━━━ Recorded data ━━━

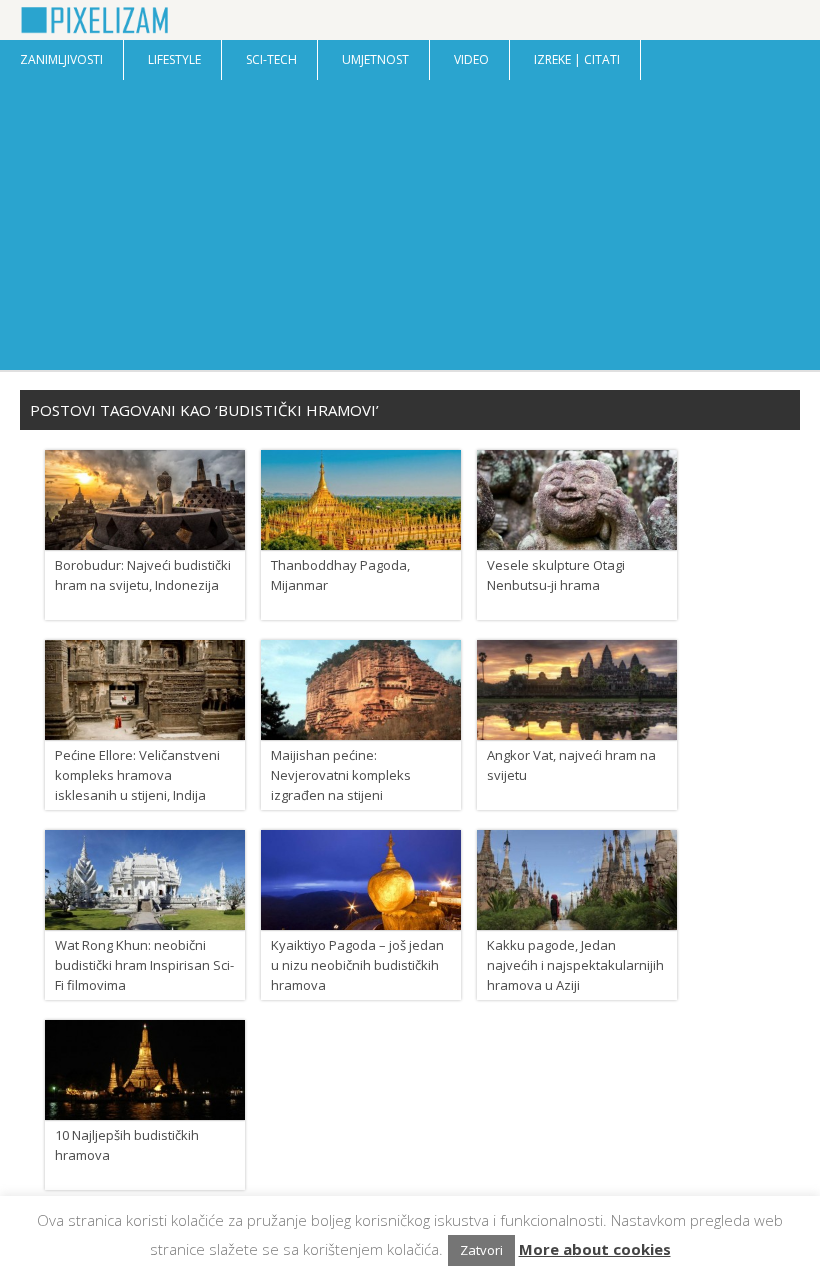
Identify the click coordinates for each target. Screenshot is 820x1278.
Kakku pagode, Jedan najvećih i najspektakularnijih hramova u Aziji (575, 965)
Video (471, 59)
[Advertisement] (410, 230)
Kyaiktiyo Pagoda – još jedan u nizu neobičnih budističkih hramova (357, 965)
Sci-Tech (271, 59)
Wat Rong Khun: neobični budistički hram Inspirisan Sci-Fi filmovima (144, 965)
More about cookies (595, 1249)
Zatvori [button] (481, 1250)
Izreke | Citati (577, 59)
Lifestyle (174, 59)
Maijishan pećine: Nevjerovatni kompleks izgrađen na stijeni (341, 775)
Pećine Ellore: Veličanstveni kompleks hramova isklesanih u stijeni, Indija (137, 775)
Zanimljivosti (61, 59)
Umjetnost (375, 59)
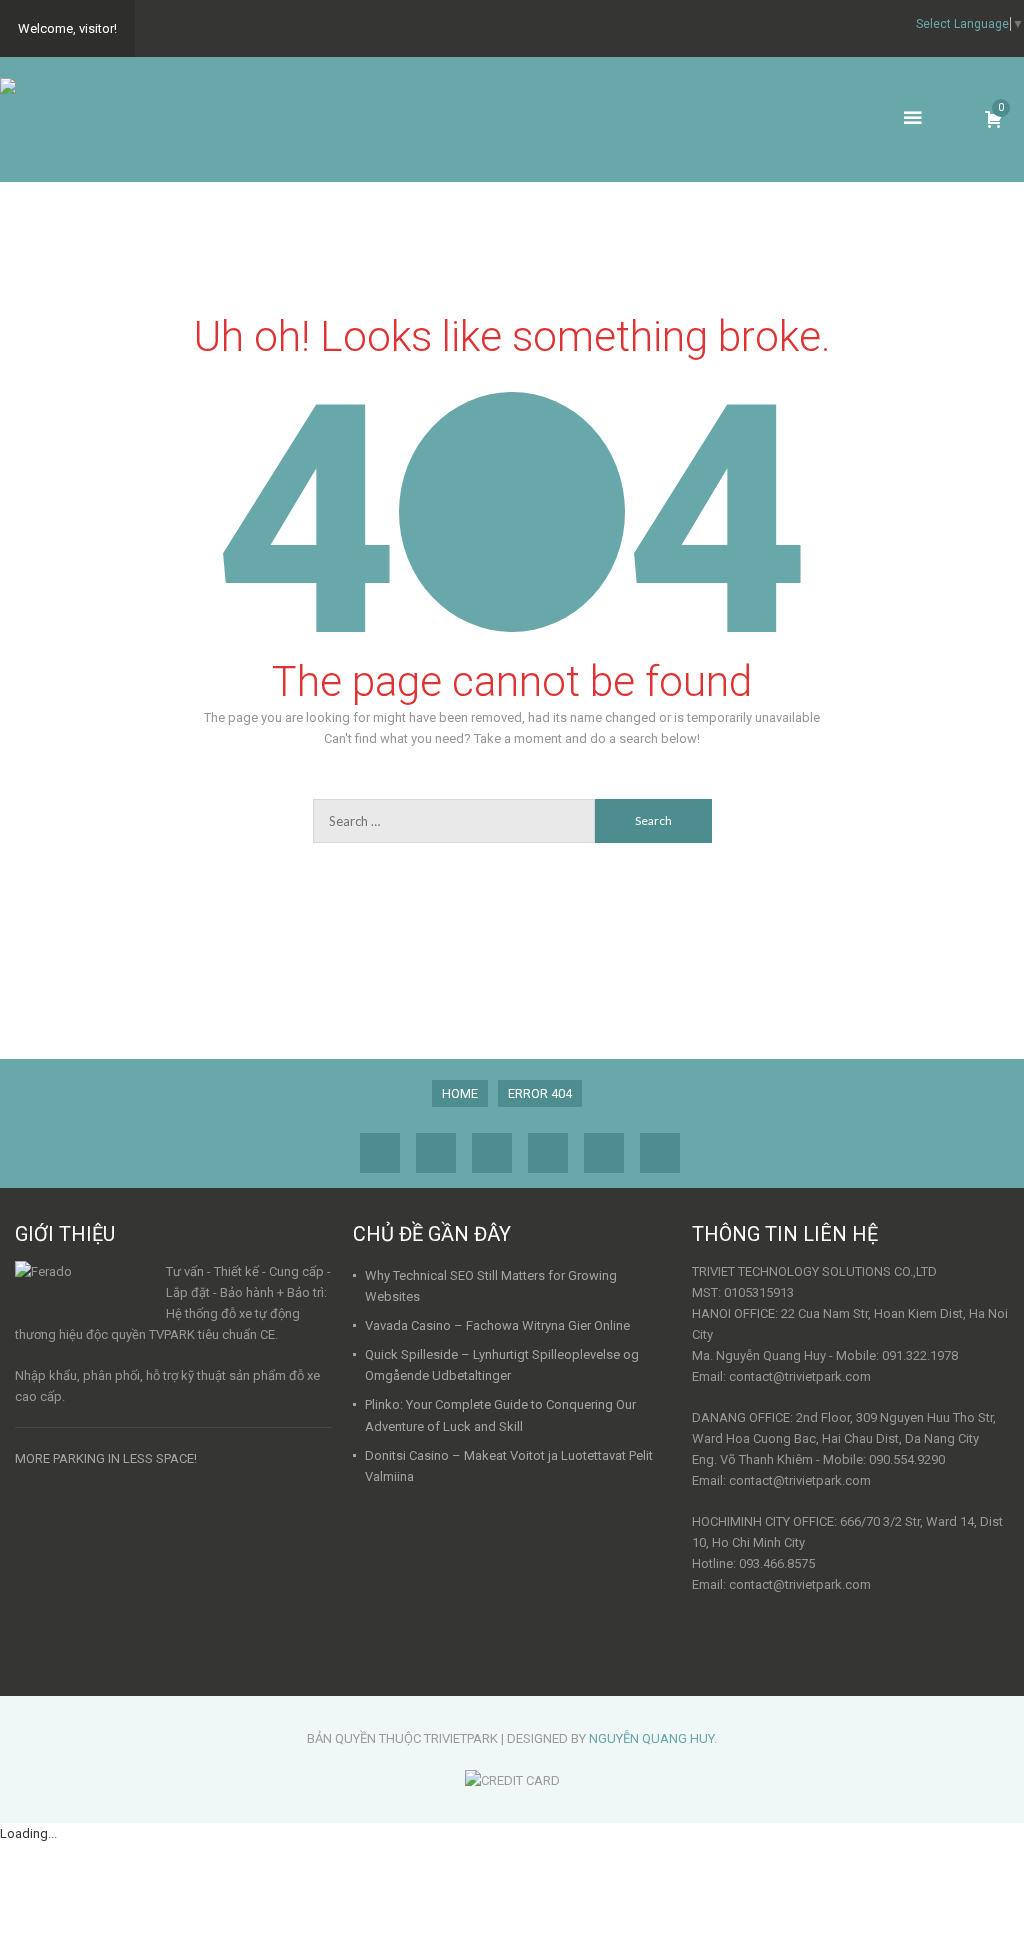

━━━

* Task statement *
Output the material word for word. Pictures do not go in.

* Your response *
Identify the click coordinates for each target. Screenshot is 820x1278.
Kakku pagode, Jedan najvećih i najspektakularnijih hramova u Aziji (575, 965)
Video (471, 59)
[Advertisement] (410, 230)
Kyaiktiyo Pagoda – još jedan u nizu neobičnih budističkih hramova (357, 965)
Sci-Tech (271, 59)
Wat Rong Khun: neobični budistički hram Inspirisan Sci-Fi filmovima (144, 965)
More about cookies (595, 1249)
Zatvori [button] (481, 1250)
Izreke | Citati (577, 59)
Lifestyle (174, 59)
Maijishan pećine: Nevjerovatni kompleks izgrađen na stijeni (341, 775)
Pećine Ellore: Veličanstveni kompleks hramova isklesanih u stijeni, Indija (137, 775)
Zanimljivosti (61, 59)
Umjetnost (375, 59)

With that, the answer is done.